Hace poco, entré con mi mujer a ver una gran película de modestas pretensiones, escrita y dirigida por Clint Easwood, quien, camino de los noventa, nos ha dejado lo que para mí es una pequeña obra maestra: “Mula”. Y, mira por donde, no aparece en la película La Laica Trinidad, pero sí están presentes los padres tan volcados al exterior que se olvidaron de sus hijos, y los ciudadanos, tan volcados en sus teléfonos digitales, que se olvidan de la vida. Y, mientras en un paseo, andando, puedes volver por el sitio por el que has venido, en el camino de la vida, nunca puedes regresar, no a la estancia de varios años anteriores, sino ni siquiera al minuto anterior. Puedes rectificar muchas cosas, pero no puedes rectificar el calendario, porque la hoja arrancada jamás volverá. Y pasa para todos, para el niño y para el padre, y, cuando te quieres dar cuenta, aquel niño que te hacía preguntas, aquel niño que reclamaba tu atención, aquel niño que una tarde cualquiera fue mucho menos importante que un teléfono, se ha hecho bastante mayor, puede que ya tenga algunas canas en el pelo, mientras el móvil del padre apenas recibe mensajes, whatsapps o llamadas, salvo las de algunos aburridos amigos, muy pocos, cuyo teléfono tampoco reclama ni atenciones, ni auxilios.

El teléfono móvil es un gran invento, pero el hijo es una condición tradicional, irrepetible y maravillosa, con fecha de caducidad, como cualquier producto del mercado, incluido el móvil. Y el móvil se puede cambiar, incluso sustituirlo por otro de última generación, mucho más completo y con más funciones.
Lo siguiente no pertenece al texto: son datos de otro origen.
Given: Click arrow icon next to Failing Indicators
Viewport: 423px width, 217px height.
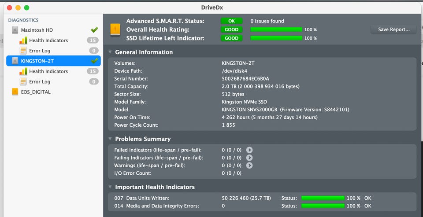Looking at the screenshot, I should 249,158.
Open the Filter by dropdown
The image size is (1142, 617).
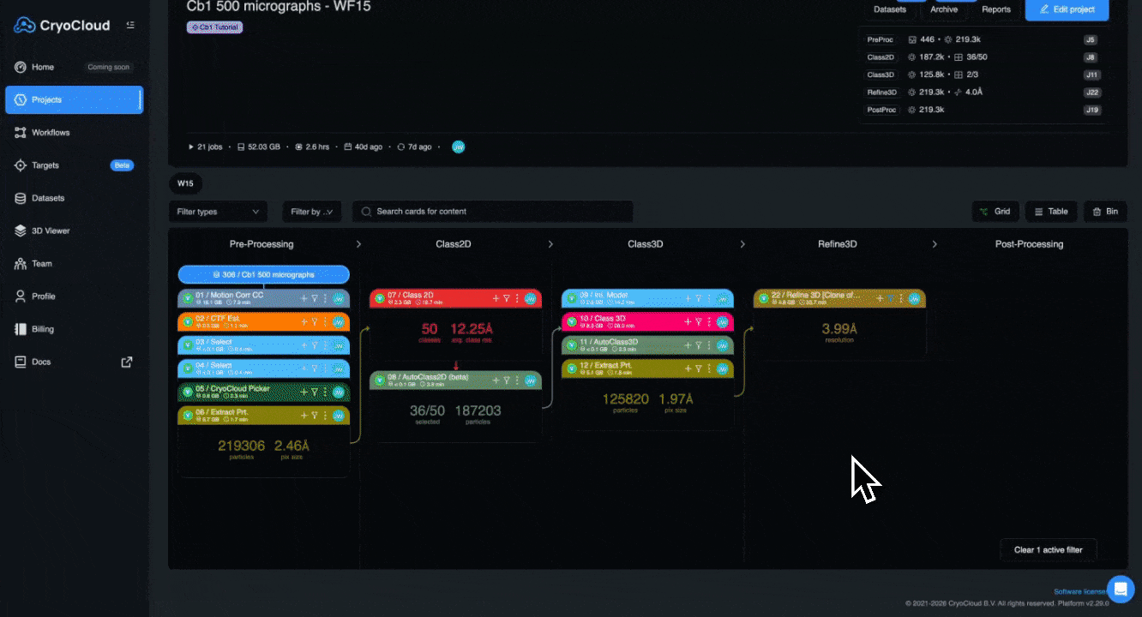click(x=312, y=212)
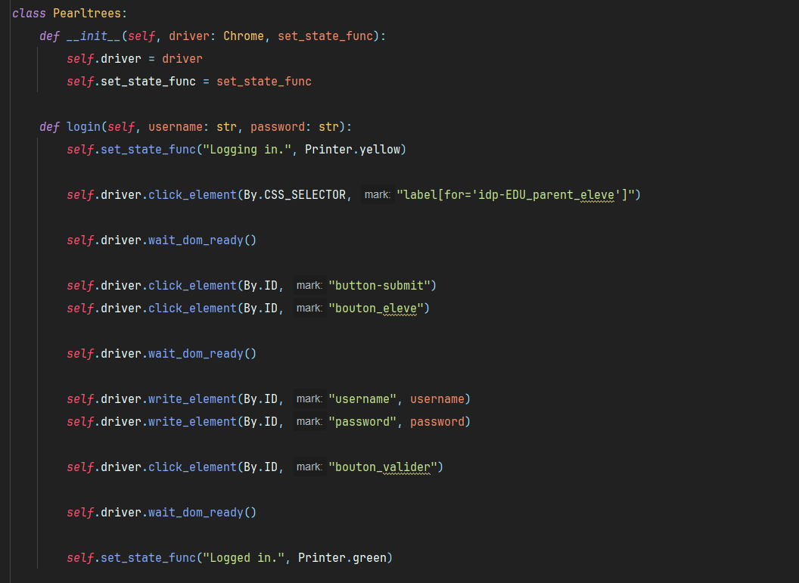Click Printer.yellow argument
This screenshot has height=583, width=799.
pyautogui.click(x=352, y=150)
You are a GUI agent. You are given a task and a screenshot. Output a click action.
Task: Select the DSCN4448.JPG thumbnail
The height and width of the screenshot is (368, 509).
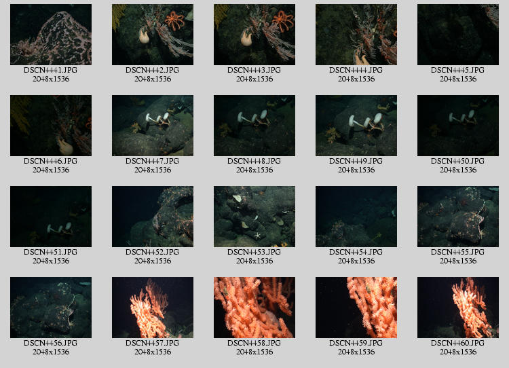(255, 126)
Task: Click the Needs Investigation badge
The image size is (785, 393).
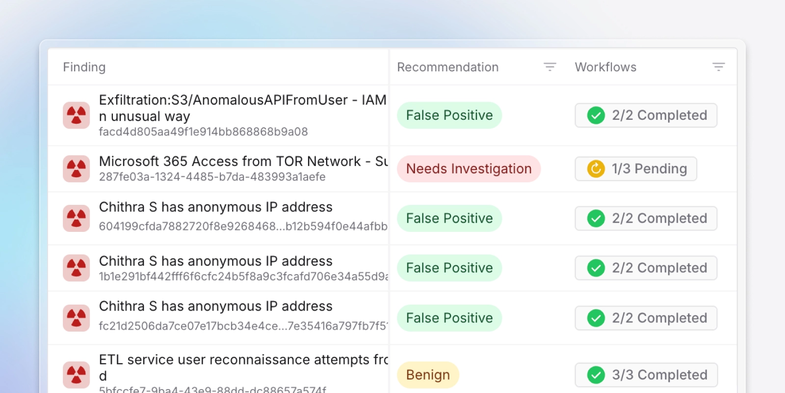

Los hijos, en cambio -y en esto la tradición biológica es inalterable- no pueden ser sustituidos por otros con mayores prestaciones y, además, con el privilegio de estrenarlos.

Y, es cierto, lo reconozco, un hijo pequeño no te puede poner en contacto con Google, ni abrirte el correo, ni relajarte con vídeos humorísticos, ni convertirse en una calculadora precisa. Pero puede que un hijo -en sus ignorancias, en sus inocencias- sea algo más interesante que un teléfono, algo más estimulante y, sobre todo, algo más digno de ser amado. Y es probable que, dentro de unos años, para que ese niño no se convierta en un padre que dedica más atención a objetos de alta tecnología que a la más alta de las tecnología que es la vida, requiera unos minutos de atención, la limosna de algo de tiempo, a no ser que La Laica Trinidad sea un aviso previo a la llegada de unas generaciones, donde los nietos del padre aferrado al móvil se hayan transformado ya en unos perfectos monstruos.